— Start Excerpted passage —

The Six-Day War of 1967 left Israel with a dilemma: what to do with the land it had taken in the process of winning a conflict that also involved Egypt, Syria and Jordan. A new book, The Accidental Empire, looks at what came next.

Journalist Gershom Gorenberg is a former associate editor and columnist for The Jerusalem Report. He is the author of The Accidental Empire: Israel and the Birth of the Settlements, 1967-1977. The book details how idealism and political agendas came to shape Israel's settlement policy that is at the center of arguments today.

In recounting the first 10 years of Israeli settlements, Gorenberg, a former associate editor and columnist for the Jerusalem Report, depicts many of the leaders of the day, both Arab and Israeli.

Read a Short Excerpt:

Eytan Sat went from kibbutz to kibbutz, asking for volunteers. Young people did not enlist in droves. The effort was a failure, Sat felt, but he signed up one here, two there.

— End Excerpted passage —
— Start Dataset extract —

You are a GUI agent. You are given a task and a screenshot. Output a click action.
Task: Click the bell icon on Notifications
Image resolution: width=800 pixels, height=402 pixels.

— End Dataset extract —

## Problem set
(1) Change "kibbutz" to "village" throughout the passage on Israel's early settlements, from "In recounting the" up to and including "here, two there.", and write out that stretch.
(2) According to the passage on Israel's early settlements, what span of years does The Accidental Empire cover?
The lines have nothing to do with the passage on Israel's early settlements.

## Outputs by task
(1)
In recounting the first 10 years of Israeli settlements, Gorenberg, a former associate editor and columnist for the Jerusalem Report, depicts many of the leaders of the day, both Arab and Israeli.

Read a Short Excerpt:

Eytan Sat went from village to village, asking for volunteers. Young people did not enlist in droves. The effort was a failure, Sat felt, but he signed up one here, two there.

(2) 1967 to 1977.